0

I have a bit of an issue deciding how to approach a problem- we are using monetDB in combination with a JAVA jdbc program. I would like some guidance if I am able to solve my problem using SQL queries, if I need to write script, or possibly doing my calculations in JAVA.

We have approximately 3 months of data (~90 tables) each with the date in the table name, each table contains time series trade data simplified like so.

TableMarch1
Time Symbol Vol
9:30 X      100
9:31 Y      200
9:31 X      100
...
TableMarch2
Time Symbol Vol
9:30 X      500
9:31 Y      300
9:31 Y      100
...

My task is to analyze the activity during different periods of the day in 15 minute intervals (i.e. (9:30-9:45, 9:45-10:00). The tables may contain many symbols but we would be analyzing one at a time.

Ideally I would like to aggregate the total volume for each symbol for each time period on each date, but it would also be acceptable to combine the data and calculate the total later:

Result table1(930-945)
Date  Time       Sym Total Volume
March 1 9:30-9:45  X   200
March 1 9:30-9:45  Y   300
March 2 9:30-9:45  X   500
...
Result table 2(945-1000)
March 1 9:45-10:00 X   1000
March 1 9:45-10:00 Y   500

So that eventually i can do statistical calculations for each interval for a single symbol. I am unsure if there is an efficient way to pull the data from all of the dated tables and create new views/tables based on the time slices. I am able to brute force the problem just for testing and query all of these tables on the fly via JDBC- but it is an extremely expensive operation to query data from 90 tables 1 at a time and divide ALL of the data into 15 minute buckets and then do the statistical calculations from there, so I feel like there must be a way to set up a new structure in the database that will streamline getting this data- but I am unsure of a way to do this without manually handling pulling data from each table 1 at a time.

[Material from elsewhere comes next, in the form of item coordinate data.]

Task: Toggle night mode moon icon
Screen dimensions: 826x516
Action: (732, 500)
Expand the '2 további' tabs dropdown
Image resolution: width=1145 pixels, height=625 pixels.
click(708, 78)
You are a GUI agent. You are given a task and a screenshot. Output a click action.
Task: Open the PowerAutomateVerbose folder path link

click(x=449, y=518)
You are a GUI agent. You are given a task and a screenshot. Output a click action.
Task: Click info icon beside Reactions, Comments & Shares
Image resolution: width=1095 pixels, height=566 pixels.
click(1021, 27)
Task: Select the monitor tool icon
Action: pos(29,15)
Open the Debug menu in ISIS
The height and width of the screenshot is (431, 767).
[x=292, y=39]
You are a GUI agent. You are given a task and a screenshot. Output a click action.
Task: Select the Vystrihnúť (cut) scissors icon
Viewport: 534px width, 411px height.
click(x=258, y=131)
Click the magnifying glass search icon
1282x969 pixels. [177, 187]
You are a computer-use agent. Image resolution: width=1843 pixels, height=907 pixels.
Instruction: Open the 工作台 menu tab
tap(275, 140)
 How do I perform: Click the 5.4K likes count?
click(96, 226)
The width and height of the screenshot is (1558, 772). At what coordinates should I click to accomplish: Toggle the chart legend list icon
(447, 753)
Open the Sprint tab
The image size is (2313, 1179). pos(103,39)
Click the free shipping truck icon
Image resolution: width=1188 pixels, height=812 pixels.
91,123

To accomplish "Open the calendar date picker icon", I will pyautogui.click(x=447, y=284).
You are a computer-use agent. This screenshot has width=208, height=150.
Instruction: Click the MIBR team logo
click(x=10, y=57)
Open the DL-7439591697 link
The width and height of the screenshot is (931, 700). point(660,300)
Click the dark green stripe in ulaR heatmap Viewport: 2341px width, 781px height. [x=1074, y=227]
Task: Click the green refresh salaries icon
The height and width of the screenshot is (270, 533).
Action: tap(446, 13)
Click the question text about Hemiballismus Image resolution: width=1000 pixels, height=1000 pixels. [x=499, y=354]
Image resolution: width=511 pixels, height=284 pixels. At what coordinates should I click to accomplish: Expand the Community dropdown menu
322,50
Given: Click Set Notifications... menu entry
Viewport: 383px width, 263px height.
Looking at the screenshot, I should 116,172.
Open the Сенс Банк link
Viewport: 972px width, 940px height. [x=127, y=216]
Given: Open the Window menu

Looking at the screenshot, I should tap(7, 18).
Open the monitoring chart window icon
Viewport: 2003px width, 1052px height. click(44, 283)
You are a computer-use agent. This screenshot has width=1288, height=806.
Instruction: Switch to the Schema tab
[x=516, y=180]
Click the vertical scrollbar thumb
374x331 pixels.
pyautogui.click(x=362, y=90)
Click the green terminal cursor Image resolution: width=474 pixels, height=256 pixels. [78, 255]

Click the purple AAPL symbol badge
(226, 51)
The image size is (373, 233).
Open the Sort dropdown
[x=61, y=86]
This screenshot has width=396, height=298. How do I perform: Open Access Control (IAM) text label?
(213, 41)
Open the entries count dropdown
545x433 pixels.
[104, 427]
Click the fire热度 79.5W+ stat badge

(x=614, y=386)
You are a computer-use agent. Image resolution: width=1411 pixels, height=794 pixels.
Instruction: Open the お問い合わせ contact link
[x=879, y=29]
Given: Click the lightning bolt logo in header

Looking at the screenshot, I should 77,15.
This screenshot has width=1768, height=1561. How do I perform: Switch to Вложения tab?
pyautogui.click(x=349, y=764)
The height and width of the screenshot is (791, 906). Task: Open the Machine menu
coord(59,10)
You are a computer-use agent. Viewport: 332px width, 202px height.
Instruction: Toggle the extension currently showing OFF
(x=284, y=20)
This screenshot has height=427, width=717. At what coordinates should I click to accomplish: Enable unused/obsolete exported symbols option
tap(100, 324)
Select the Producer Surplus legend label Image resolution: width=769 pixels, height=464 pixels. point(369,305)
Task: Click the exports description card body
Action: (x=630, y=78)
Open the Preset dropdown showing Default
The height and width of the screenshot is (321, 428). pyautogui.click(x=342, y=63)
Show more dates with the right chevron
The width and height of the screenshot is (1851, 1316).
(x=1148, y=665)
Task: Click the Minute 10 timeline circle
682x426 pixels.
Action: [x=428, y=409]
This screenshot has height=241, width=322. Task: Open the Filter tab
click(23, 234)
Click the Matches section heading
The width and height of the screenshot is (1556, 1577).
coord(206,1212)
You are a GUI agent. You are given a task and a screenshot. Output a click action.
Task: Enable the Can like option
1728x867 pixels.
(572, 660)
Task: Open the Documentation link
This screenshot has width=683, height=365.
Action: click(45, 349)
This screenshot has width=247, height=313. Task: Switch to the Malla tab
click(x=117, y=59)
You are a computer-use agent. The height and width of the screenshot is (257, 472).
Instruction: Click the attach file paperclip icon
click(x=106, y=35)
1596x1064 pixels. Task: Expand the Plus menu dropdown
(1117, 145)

Can i pull data from multiple tables using a single SQL statement somehow to create a view or new table with my desired results (Basically any technique that avoids writing a new query for EVERY SINGLE case and date)? Is there a way to write a case statement that will insert to a different table based on the case? Is there any way to configure monetdb to run these queries more efficiently? Or Do I need to write a script to handle a single table at a time and just pull everything into new tables?

Gadesxion
  • 391
  • 2
  • 6
  • 18
  • 1
    I've never worked with MonetDB, but it seems to me that regardless of whether the underlying storage and retrieval mechanism is column-oriented (like MonetDB) or row-oriented (like the more traditional DBMSs), any analysis across dates is going to be a huge nuisance if your data is fragmented in separate tables for each date. I'm having trouble imagining how consolidating the data into one big table with a date *value* for each "record" (or "observation", or whatever term you choose) could fail to make your life easier. – Gord Thompson Mar 28 '16 at 19:43
  • Gord, I had considered that, however the tables are far too large, there are about 30 columns and ~35 million or ~6GB of records per day . I have combined the tables into weekly tables and reached almost ~200m records, querying a table that large is unfortunately far too costly in terms of memory when querying data from multiple dates even on our hefty 32 core server with 256gb of memory. The eventual goal is to combine the historical analysis with a real time feed of the same data so reducing the latency and cost is the priority even if it involves a more complex solution. – Gadesxion Mar 29 '16 at 19:03

1 Answers1

0

To hide the complexity of your data structure, you could use a combination of SQL views and unions to provide a unified view of your data over time.

The SQL Group By predicate would then allow you to aggregate your data by time slices.

Given your example, you would have a view ViewMarch defined as :

CREATE TABLE TableMarch1(Time timestamp, Symbol integer, value integer);
CREATE TABLE TableMarch2(Time timestamp, Symbol integer, value integer);

CREATE VIEW ViewMarch AS 
    SELECT Time, Symbol, Value FROM TableMarch1 
    UNION 
    SELECT Time, Symbol, Value from TableMarch2;

You could then compute your average symbol value per hour, for example, using a query like :

SELECT LEFT(Time, 13) AS Period, Symbol, AVG(Value) 
    FROM ViewMarch 
    GROUP BY Period, Symbol;

But watch out for the performance cost. I don't know how MonetDB will optimize queries over unions.

Nicolas Riousset
  • 3,447
  • 1
  • 22
  • 25